100 Grand Prix und 12 Podestplätze, aber kein Sieg: Das ist die Bilanz von Honda-Werkspilot Jenson Button. Wenn es nach dem Briten geht, dann soll sich dies aber schon am kommenden Wochenende in Bahrain ändern. Button wäre richtiggehend enttäuscht, wenn er nicht um den Auftaktsieg mitfighten könnte.

"Wir möchten um Siege kämpfen", kündigte er an. "Wenn wir um den Titel fahren und Siege holen möchten, dann müssen wir beim ersten Rennen damit beginnen. Und das ist Bahrain."

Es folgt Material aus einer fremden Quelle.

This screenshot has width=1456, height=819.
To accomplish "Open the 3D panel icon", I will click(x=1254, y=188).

Sein Team sieht Button für diese Aufgabe besser gerüstet "als in allen Jahren" zuvor. "Wir müssen nach Bahrain reisen und um den Sieg mitkämpfen. Alles andere wäre eine Enttäuschung."

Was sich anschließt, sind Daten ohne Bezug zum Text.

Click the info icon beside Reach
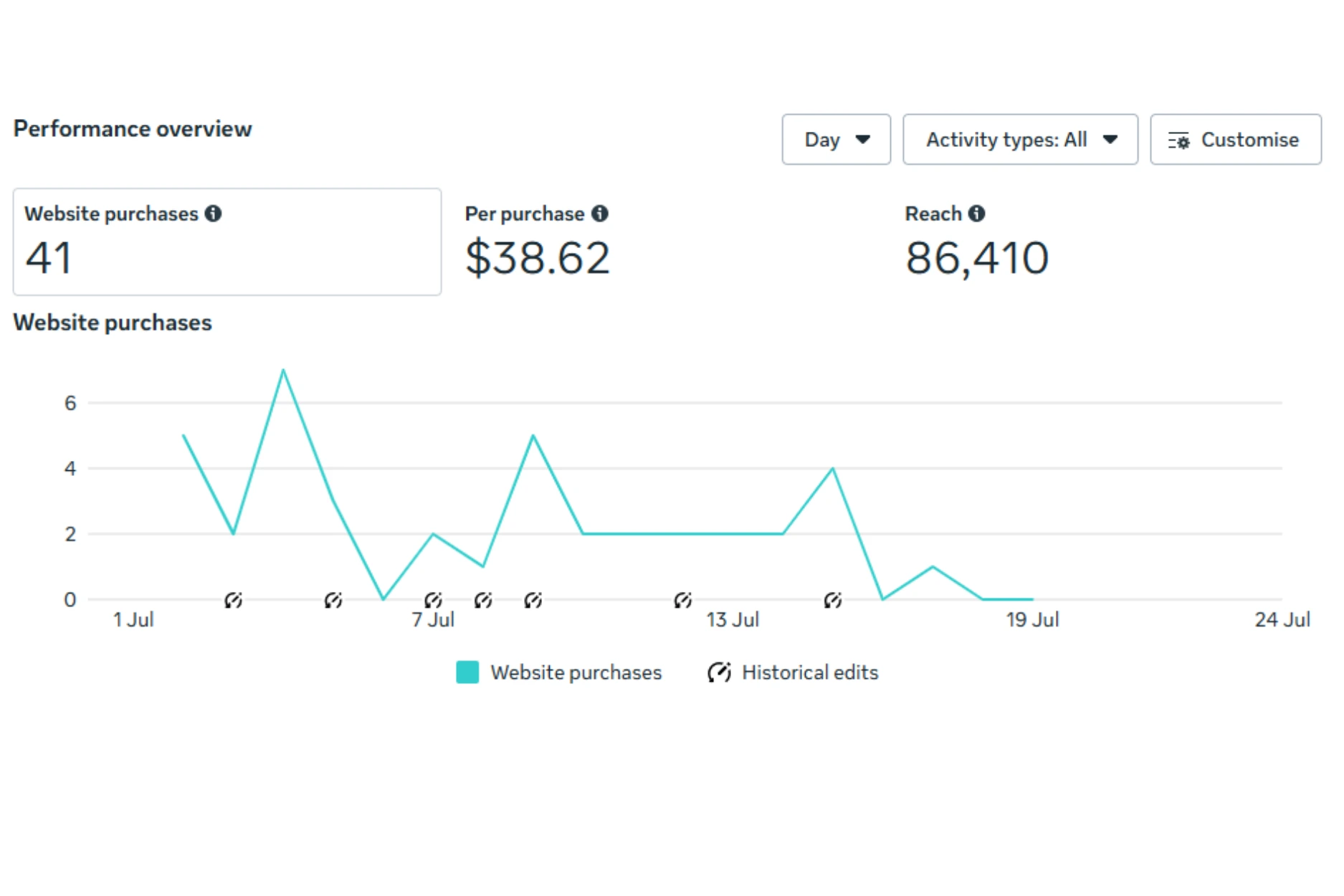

Die Voraussetzungen sind nach den erfolgreichen Wintertests jedenfalls gegeben. "Das Wichtigste ist die Zuverlässigkeit und die war bei uns sehr gut", verriet JB gegenüber Reuters. Allein beim Bahrain-Test legte das Team an vier Tagen 4.500 Kilometer zurück. "Das ist unglaublich!", schwärmte Button.

Überhaupt sieht Jenson diesen Test in der Wüste von Bahrain als den "wichtigsten des gesamten Winters" an. Schließlich konnte man am Ort des Saisonauftakts wichtige Daten sammeln.

Hondas Hauptrivale der letzten Wochen und Monate, die Franzosen von Renault, blieben diesem Test jedoch fern. Renault-Technikchef Bob Bell sieht darin aber keinen Nachteil. "Die Tests von Honda haben Michelin mit einer guten Vorgabe für die Reifenwahl versorgt", glaubt er sogar einen Vorteil aus den Honda-Testfahrten ziehen zu können. "Das wird allen Michelin-Teams helfen."